Otávio Fantoni

Personal information
- Date of birth: 4 April 1907
- Place of birth: Belo Horizonte, Brazil
- Date of death: 8 February 1935 (aged 27)
- Place of death: Rome, Italy
- Position: Midfielder

Senior career*
- Years: Team / Apps / (Gls)
- 1929–1930: Palestra Itália / ? / (?)
- 1930–1935: Lazio / 108 / (5)

International career
- 1934: Italy / 1 / (0)

= Otávio Fantoni =

Brazilian and Italian footballer (1907–1935)

Otávio Fantoni (/pt/; /it/; Belo Horizonte, 4 April 1907 – Rome, 8 February 1935), best known as Nininho or Fantoni II, was a Brazilian-born Italian professional football player, who played as a midfielder.

==Early life==

He was born in Belo Horizonte, Minas Gerais, Brazil, into a family of Italian origin, which supported Cruzeiro, than known as Palestra Itália. In Cruzeiro, he played along with his cousins João Fantoni (Ninão) and Leonízio Fantoni (Niginho). In 1931, they were sold to Lazio, where they would be known by their surnames similar to a dynasty, where Ninão was Fantoni I, Nininho was Fantoni II and Niginho, Fantoni III.

* [Set of tasks]
- A) Answer these questions about the article on Otávio Fantoni, one answer a line:
(i) What position did he play?
(ii) For which national team did he play, and in what year?
(iii) By what name was his cousin Niginho known at Lazio?
- B) Proceed with the article on Otávio Fantoni, starting right after its last sentence.

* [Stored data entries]
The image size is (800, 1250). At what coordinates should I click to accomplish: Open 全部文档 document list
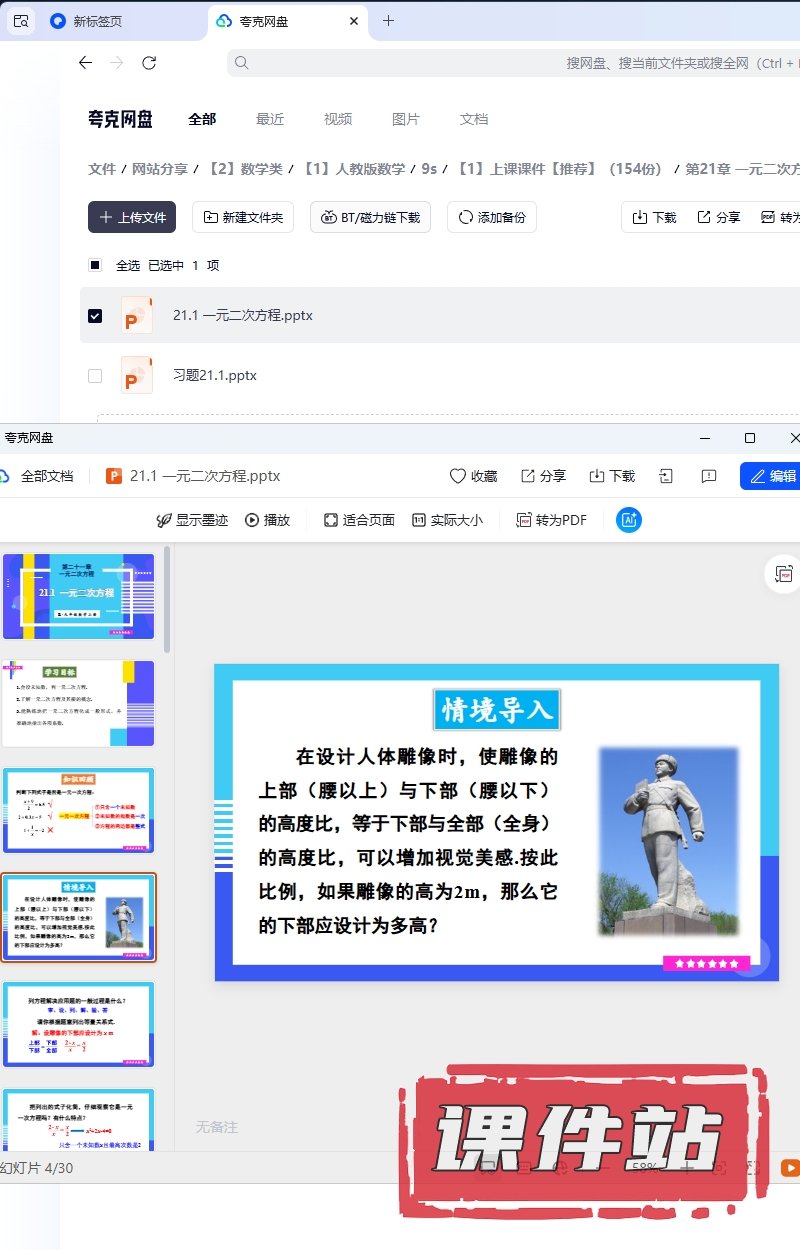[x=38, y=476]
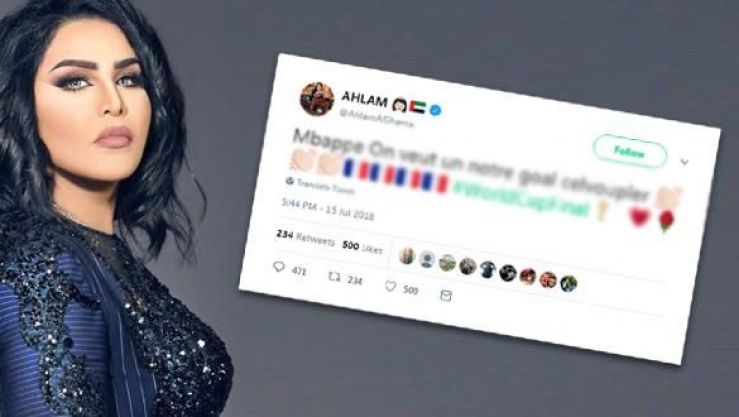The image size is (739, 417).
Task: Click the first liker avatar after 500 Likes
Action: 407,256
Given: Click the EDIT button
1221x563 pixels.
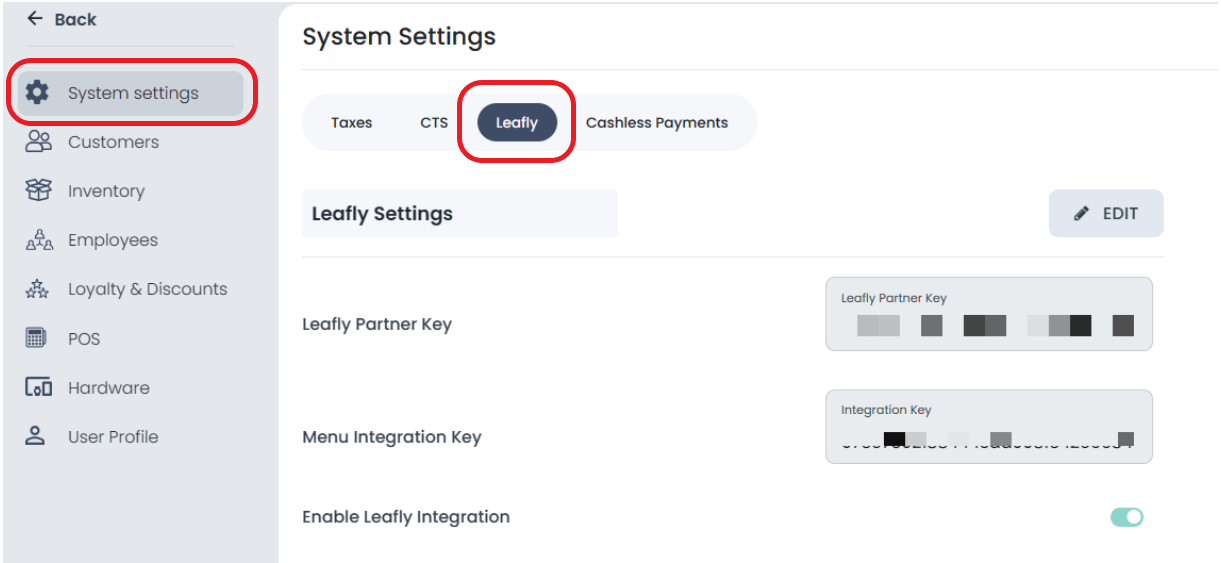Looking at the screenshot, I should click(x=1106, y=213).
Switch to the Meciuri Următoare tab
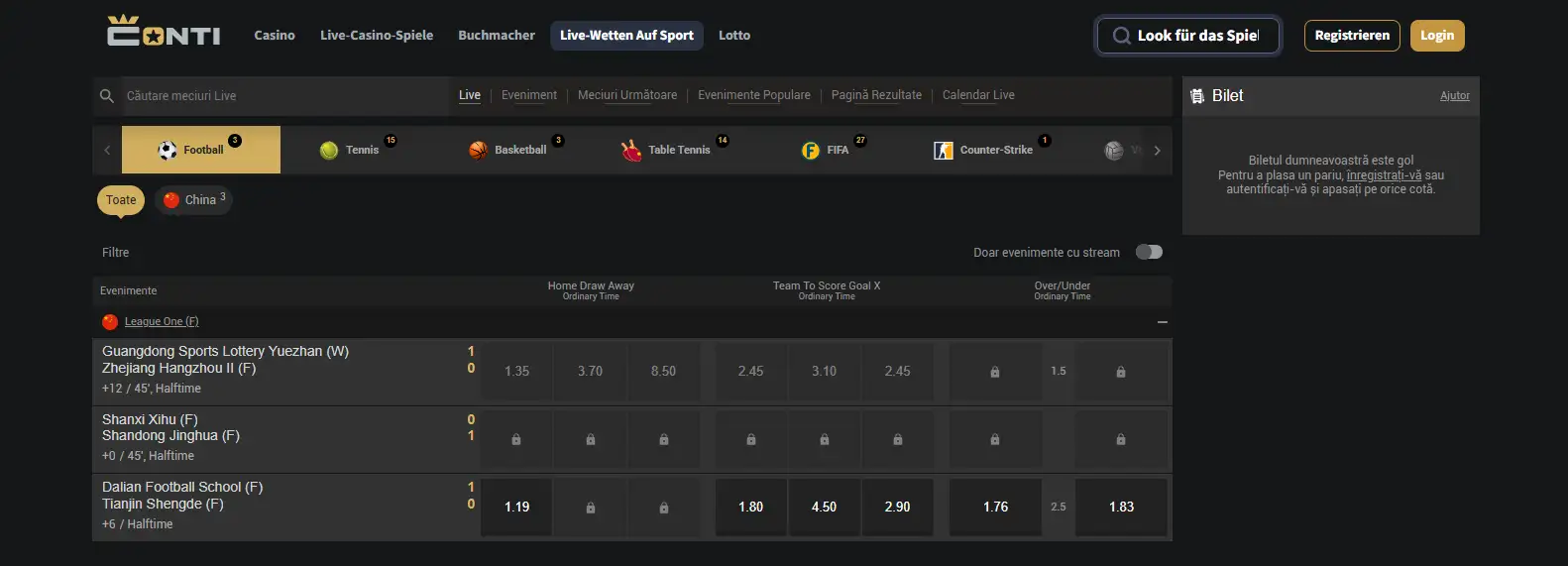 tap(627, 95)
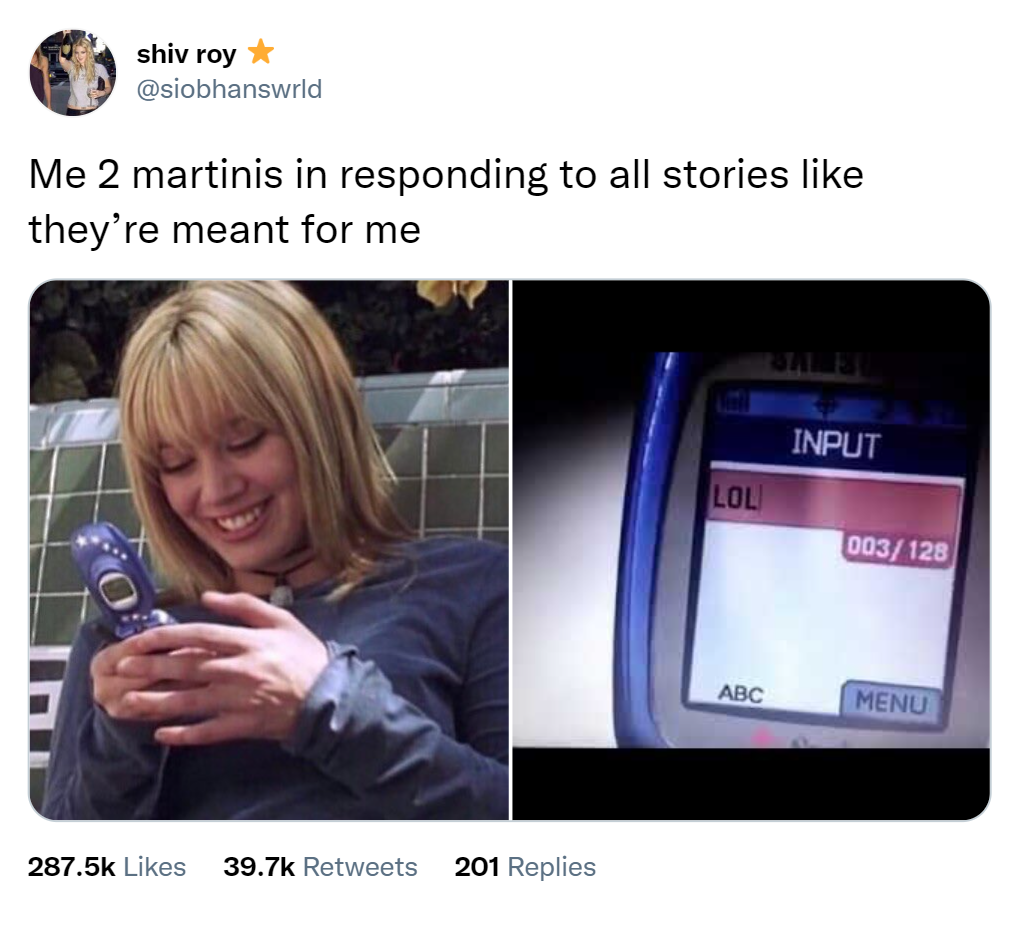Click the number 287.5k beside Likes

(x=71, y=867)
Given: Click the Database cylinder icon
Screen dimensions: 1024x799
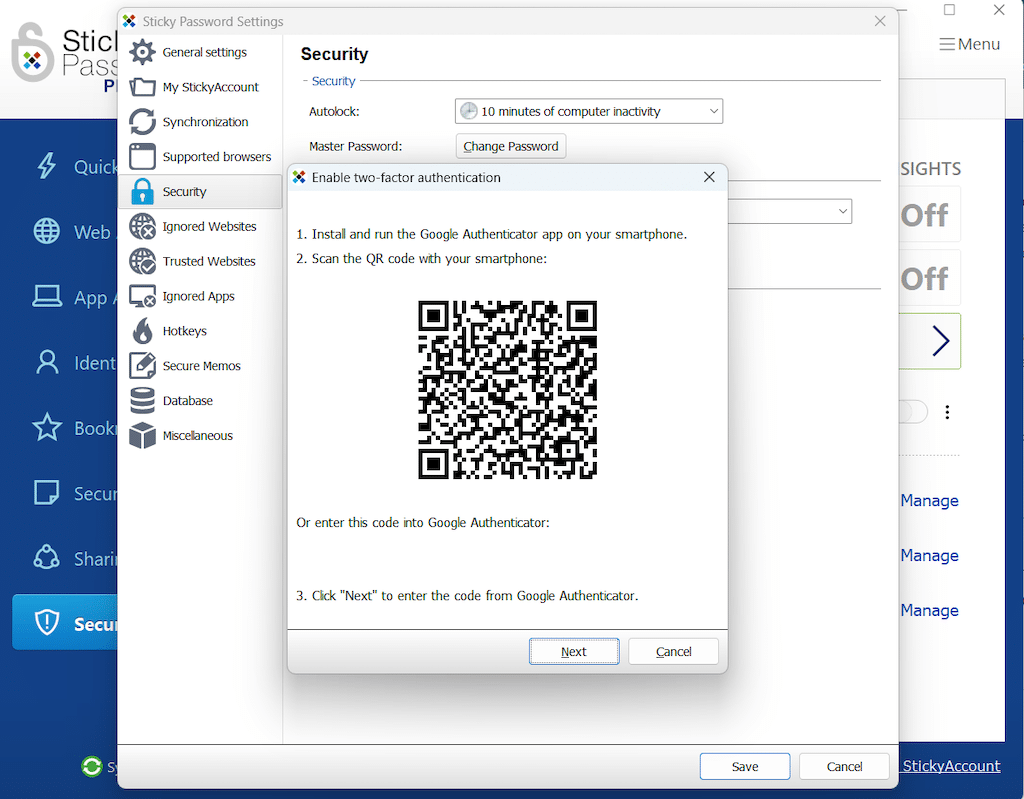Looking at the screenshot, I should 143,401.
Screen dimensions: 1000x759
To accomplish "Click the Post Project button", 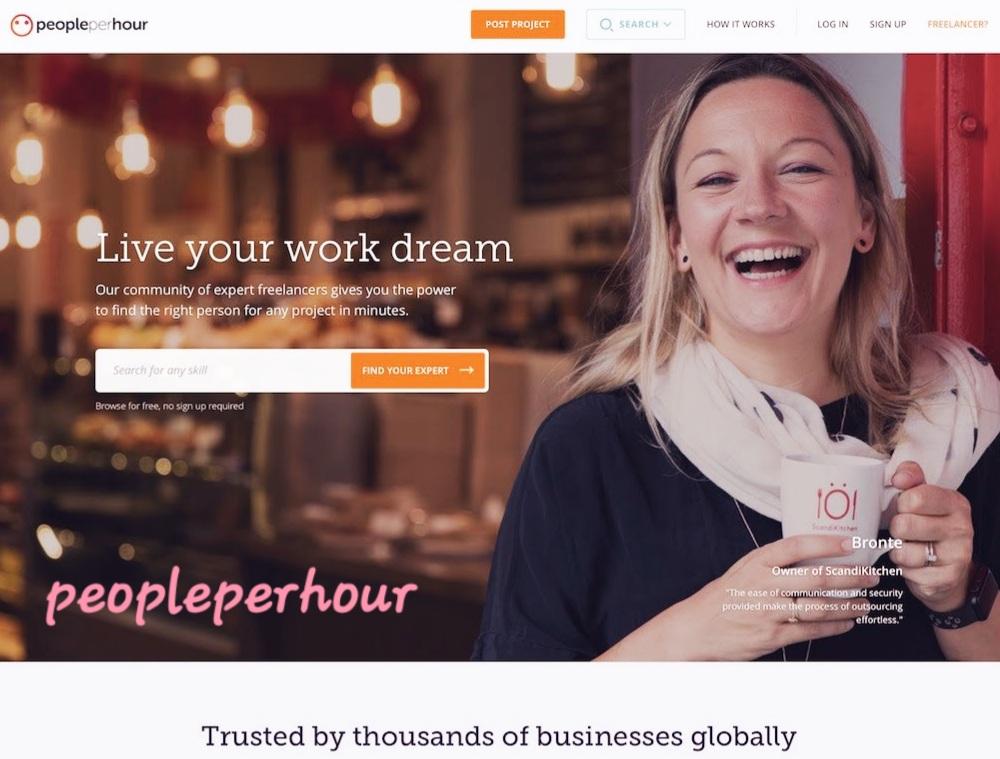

* [Answers to the problems]
- A)
(i) Midfielder
(ii) Italy, in 1934
(iii) Fantoni III

- B)
==Career==
Fantoni made an appearance for the Italy national team on one occasion: in Vittorio Pozzo's selection in the 1934 FIFA World Cup qualification match, on 25 March 1934 against Greece, a 4–0 home victory.

==Death==
Less than one year after his victory on the FIFA match, he injured his nose in a game against Torino. The injury caused a generalized infection that would come to kill him on 8 February 1935 in Rome, Italy.